America Week – Episodio 33

NEW YORK (STATI UNITI) (ITALPRESS) – Questa settimana l’America ha vissuto un momento che resterà nella storia come un segnale d’allarme per la democrazia. Il caso Kimmel non è solo una lite televisiva: è il simbolo di un attacco diretto al Primo Emendamento della Costituzione, e dunque alla libertà su cui si regge il sistema americano.

Tutto è partito da un monologo in cui il comico Jimmy Kimmel accusava la “MAGA gang” di manipolare la tragedia dell’assassinio di Charlie Kirk per guadagni politici. Poi ha mostrato un video in cui un giornalista chiedeva a Trump come stesse dopo la perdita del suo “amico”: invece di una risposta di dolore, il presidente parlava dei lavori per una nuova ballroom alla Casa Bianca. Kimmel ha commentato che Trump era “alla quarta fase del lutto: la costruzione”, paragonandolo a un bambino di quattro anni che piange un pesciolino rosso. Una battuta tagliente, che ridicolizzava Trump proprio sul terreno dell’emotività. Ed è questa parte del monologo che, più ancora della critica politica, lo ha probabilmente fatto infuriare.

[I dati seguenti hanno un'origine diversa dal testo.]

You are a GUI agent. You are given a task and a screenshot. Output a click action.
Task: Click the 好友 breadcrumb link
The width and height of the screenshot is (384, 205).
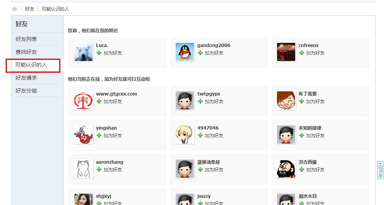[30, 9]
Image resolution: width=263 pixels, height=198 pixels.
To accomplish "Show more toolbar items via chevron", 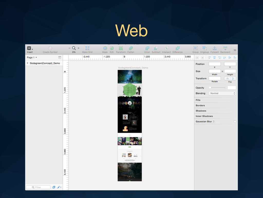I will click(235, 50).
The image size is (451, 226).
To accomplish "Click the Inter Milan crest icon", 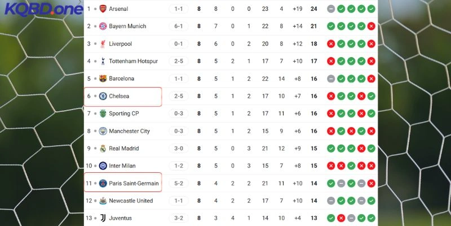I will (103, 166).
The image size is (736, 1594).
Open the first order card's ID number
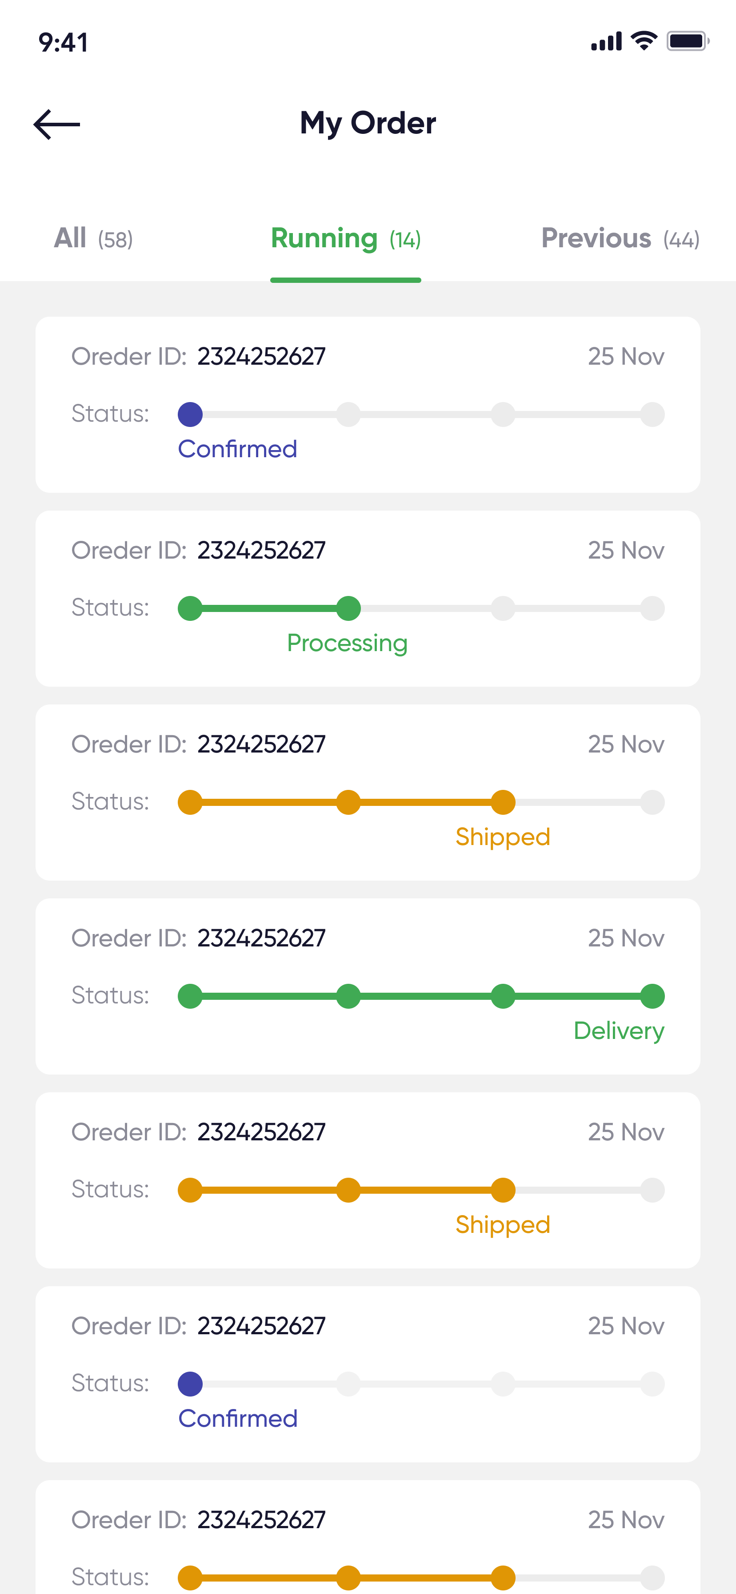[x=261, y=356]
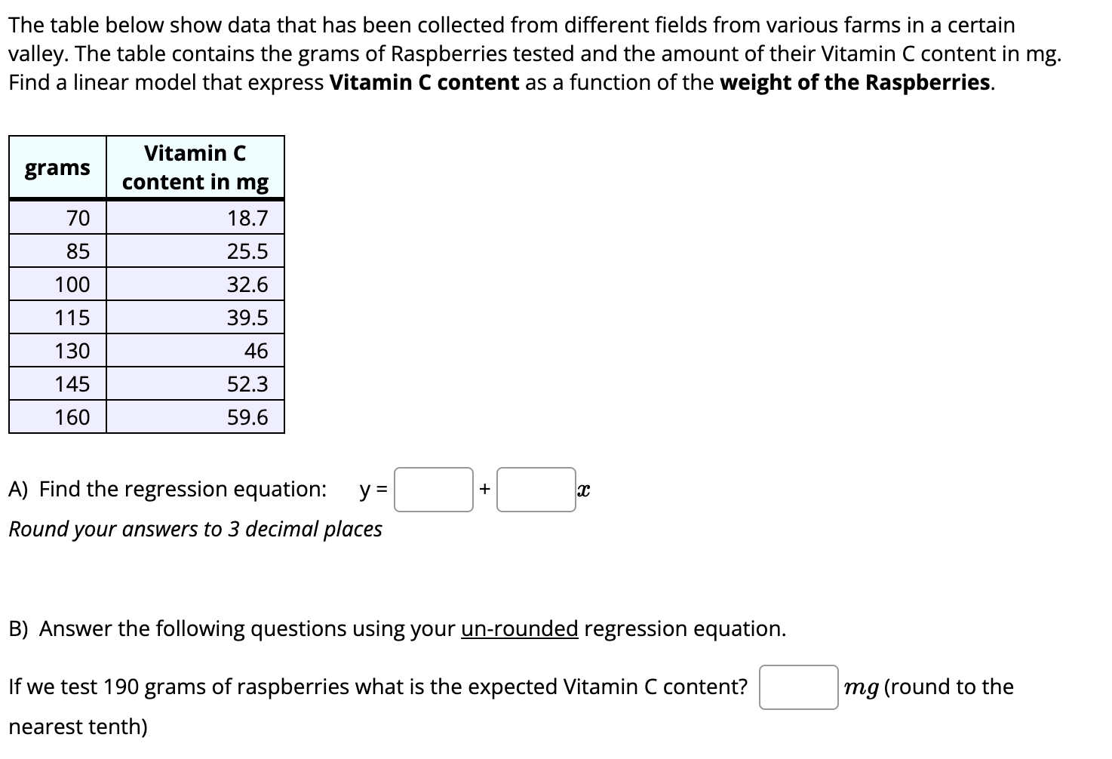This screenshot has height=759, width=1112.
Task: Select the Vitamin C content in mg header
Action: point(195,167)
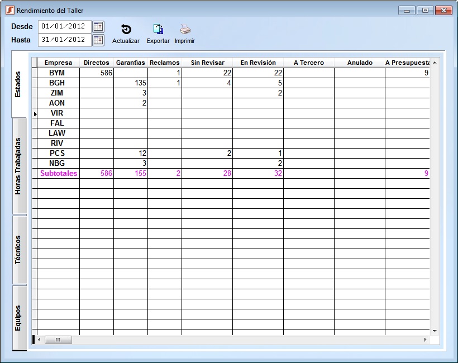This screenshot has height=363, width=458.
Task: Go to the Equipos tab
Action: [x=19, y=317]
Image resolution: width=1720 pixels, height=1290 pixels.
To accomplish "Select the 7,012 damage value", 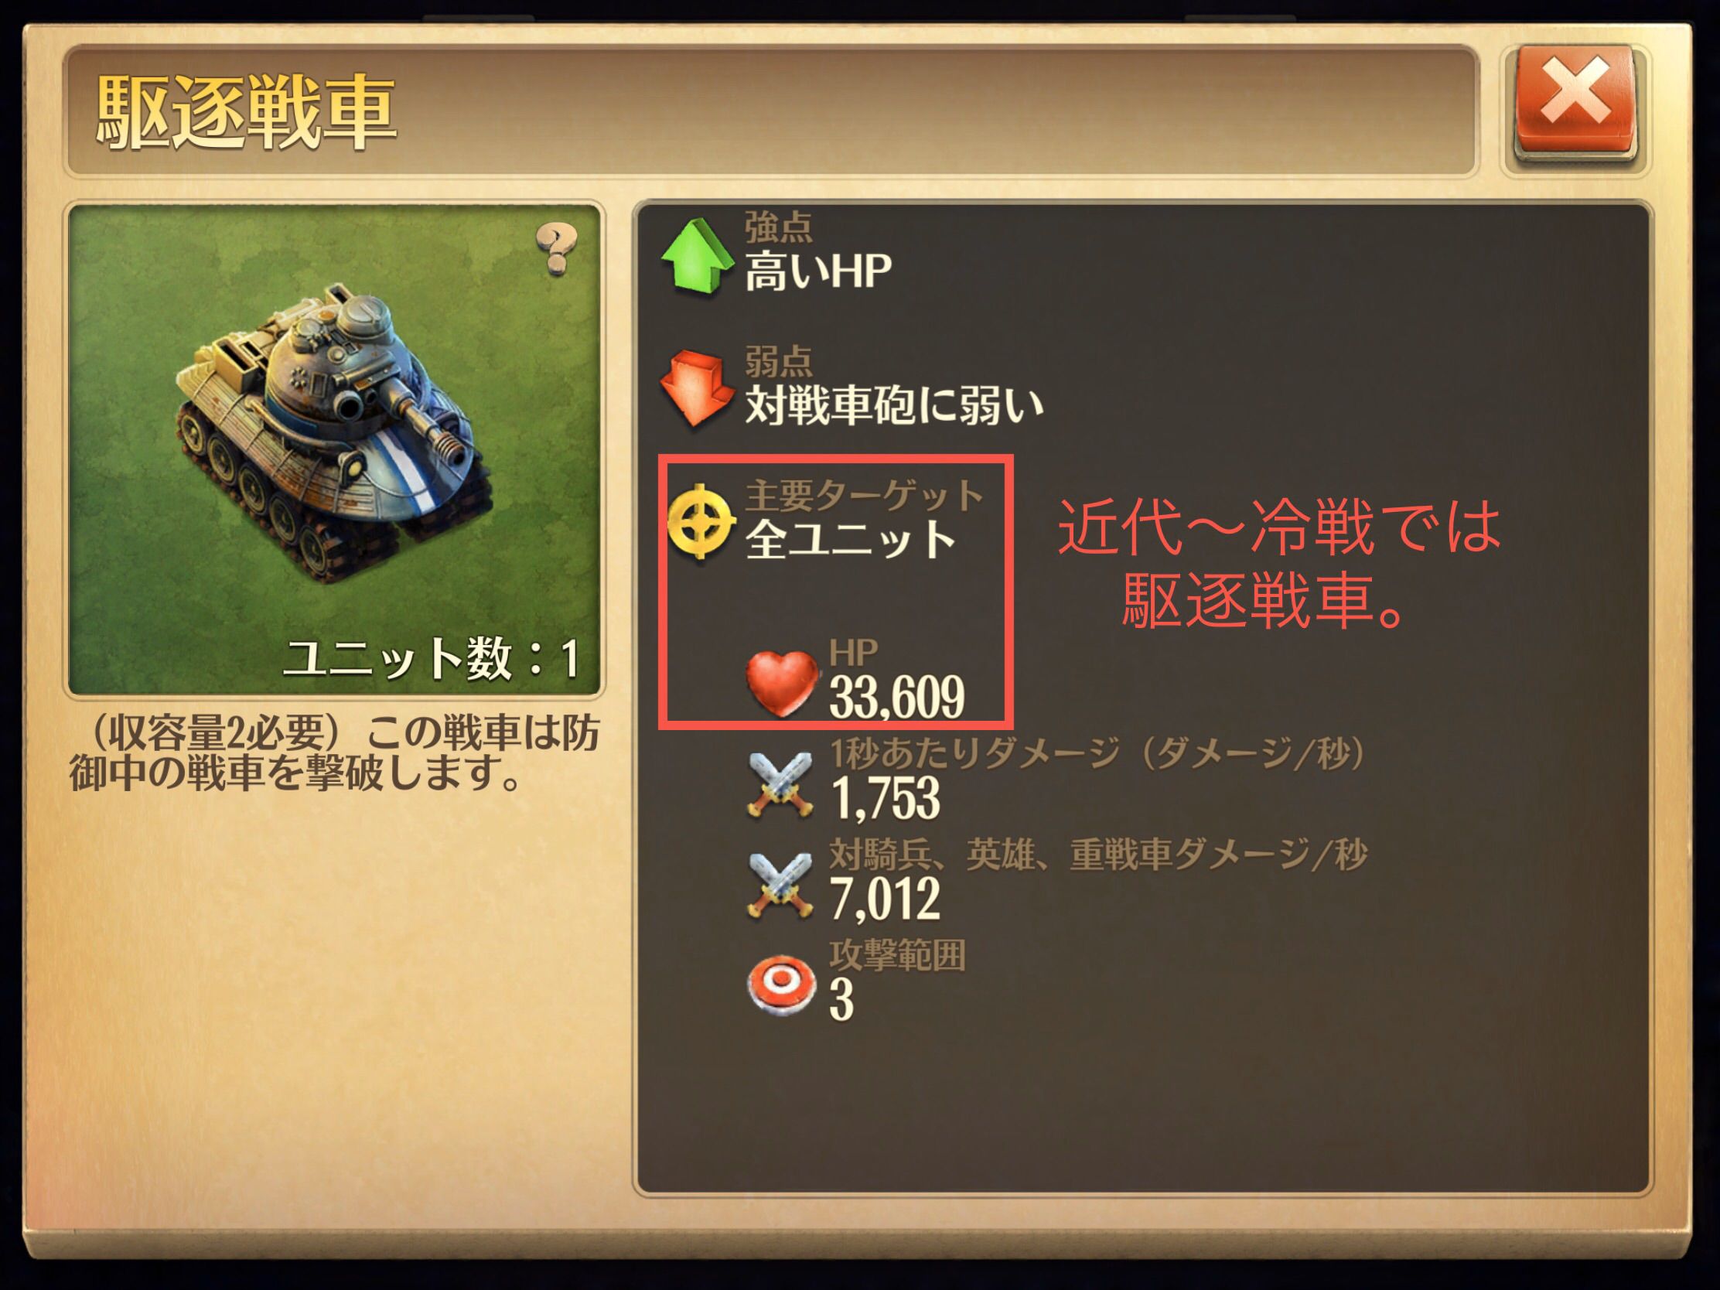I will 885,898.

Il giorno dopo, il presidente della FCC, nominato da Trump, ha minacciato Disney e ABC: se non prendevano provvedimenti, le licenze erano a rischio. Le affiliate hanno ceduto, e infine anche la rete: Kimmel è stato sospeso a tempo indefinito.

La verità è chiara: un network può scegliere chi mandare in onda, ma non può farlo sotto ricatto del governo. In quel momento non è più una decisione editoriale: è censura politica.

E come se non bastasse, Trump stesso ha rincarato la dose. Durante il volo di ritorno da Londra, a bordo dell’Air Force One, ha detto ai giornalisti che le reti televisive che parlano male di lui “potrebbero perdere la licenza”. Ha aggiunto che la decisione spetterebbe al presidente della FCC, Brendan Carr. Non più quindi solo pressioni velate, ma la minaccia esplicita del presidente degli Stati Uniti di chiudere i microfoni a chi osa criticarlo.